I guess you'd prefer us to act on it soon now? What time frame are you having in mind? Is next week acceptable? (I am more or less ooo for the rest of the week.)
@Peter, @Nico: I've noticed your post-review comments. I will have a look tonight (\~10h from now).These should be fixed now. Thanks again for reporting your issues and sorry for the inconvenience.
On 03/03/2021 19:40, David Blaikie
wrote:
To clarify, I'm not sure JITSymbol should be in llvmSupport, but that it's the only place it can be right now that would be correct. Maybe there's some other layering changes (not necessarily introducing a new library, but possibly changing other dependency edges, etc) - but maybe there's already some JIT Stuff in llvmSupport and that's where it should go. It's a simple enough header/wouldn't come at a great cost to include it in Support.
On Wed, Mar 3, 2021 at 1:51 AM Stefan Gränitz <stefan.graenitz@gmail.com> wrote:
Hi David
Thanks for the details. Yes, the layering issue is something we should take care of soon. It also makes trouble for the modules build (see: https://reviews.llvm.org/D95747).
I think we should split up the JITSymbol.h and move JITTargetAddress into OrcShared. What remains would be the JITSymbol class. Moving this one to Support sounds like a nice solution to me.

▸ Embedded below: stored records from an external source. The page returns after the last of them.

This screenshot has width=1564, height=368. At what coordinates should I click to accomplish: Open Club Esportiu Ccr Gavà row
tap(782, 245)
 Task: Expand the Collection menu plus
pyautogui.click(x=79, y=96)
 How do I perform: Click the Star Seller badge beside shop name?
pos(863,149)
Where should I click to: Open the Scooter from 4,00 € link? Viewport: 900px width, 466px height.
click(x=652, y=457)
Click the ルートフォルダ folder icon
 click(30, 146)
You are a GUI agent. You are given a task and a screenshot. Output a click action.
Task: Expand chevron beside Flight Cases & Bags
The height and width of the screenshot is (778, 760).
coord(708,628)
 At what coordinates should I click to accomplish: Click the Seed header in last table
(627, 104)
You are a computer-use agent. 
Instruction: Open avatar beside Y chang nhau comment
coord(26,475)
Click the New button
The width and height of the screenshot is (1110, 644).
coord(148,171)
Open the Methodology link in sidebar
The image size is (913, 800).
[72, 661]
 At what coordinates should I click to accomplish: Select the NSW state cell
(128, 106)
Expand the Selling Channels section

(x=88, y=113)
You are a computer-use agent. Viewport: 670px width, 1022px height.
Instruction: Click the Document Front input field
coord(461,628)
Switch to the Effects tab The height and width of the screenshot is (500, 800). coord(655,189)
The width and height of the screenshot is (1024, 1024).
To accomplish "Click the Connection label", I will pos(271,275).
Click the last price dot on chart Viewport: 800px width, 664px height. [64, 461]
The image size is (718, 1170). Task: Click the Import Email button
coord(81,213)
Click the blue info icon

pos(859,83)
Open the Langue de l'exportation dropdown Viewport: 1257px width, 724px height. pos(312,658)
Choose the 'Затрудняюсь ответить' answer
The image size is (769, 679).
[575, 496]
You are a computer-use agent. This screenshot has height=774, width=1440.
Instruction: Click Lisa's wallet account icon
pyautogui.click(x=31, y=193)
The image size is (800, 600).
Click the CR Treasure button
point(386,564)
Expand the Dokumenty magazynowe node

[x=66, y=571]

However, we have a similar situation with the GDB JIT interface declarations. They should have their own header, yes, but where would we put it? Support too? Not sure about it. Having the definition only in OrcTargetProcess would be acceptable IMHO. The only alternative seems to be an entirely new library (as discussed in the review https://reviews.llvm.org/D97339).
What do you think?
@Peter, @Nico: I've noticed your post-review comments. I will have a look tonight (\~10h from now).
Best,
Stefan
On 03/03/2021 04:57, David Blaikie wrote:
Seems one of the latest Orc changes ( https://github.com/llvm/llvm-project/commit/99a6d003edbe97fcb94854547276ffad3382ec1d ) while not itself changing/breaking the layering in LLVM's own build, it has revealed some pre-existing problems with the layering that we'd worked around at Google in a way that isn't viable after this recent change.
One immediate/easily observed issue: lib/ExecutionEngine's CMakeLists.txt says it depends on OrcTargetProcess, but OrcTargetProcess includes lib/ExecutionEngine/JITSymbol.h
The only common dependency for all the uses of JITSymbol.h seems to be llvm/Support (ie: without introducing new dependencies or new libraries, JITSymbol.h would need to be moved to llvm/Support to fix this particular dependency cycle/issue)
We do have a bunch of other workarounds for Orc layering in the Google internal build system too - so perhaps I can enumerate some/all of the issues here, as it might be best to take a holistic approach to fixing these issues.
Let's see what I can document/figure out...
ExecutionEngine/Orc -> ExecutionEngine
ExecutionEngine/Interpreter -> ExecutionEngine
ExecutionEngine/RuntimeDyld -> ExecutionEngine
ExecutionEngine/IntelJITEvents -> ExecutionEngine
ExecutionEngine/OProfileJIT -> ExecutionEngine
ExecutionEngine/PerfJITEvents -> ExecutionEngine
ExecutionEngine/MCJIT -> ExecutionEngine
And there's actually no #includes in ExecutionEngine that reference those libraries, so that's pretty good.
It is this CMakeLists.txt dependency from ExecutionEngine to OrcTargetProcess. Which happens without a #include:
$ grep -r "void \_\_jit\_debug\_register\_code" llvm/
llvm/lib/ExecutionEngine/GDBRegistrationListener.cpp: extern "C" void \_\_jit\_debug\_register\_code();
llvm/lib/ExecutionEngine/Orc/TargetProcess/JITLoaderGDB.cpp:LLVM\_ATTRIBUTE\_NOINLINE void \_\_jit\_debug\_register\_code() {
Would be better if this wasn't declared arbitrarily (instead, if it was declared in a header and defined as usual, the circular dependence would be more clear, I think?) - but either way, the circular dependency needs to be fixed.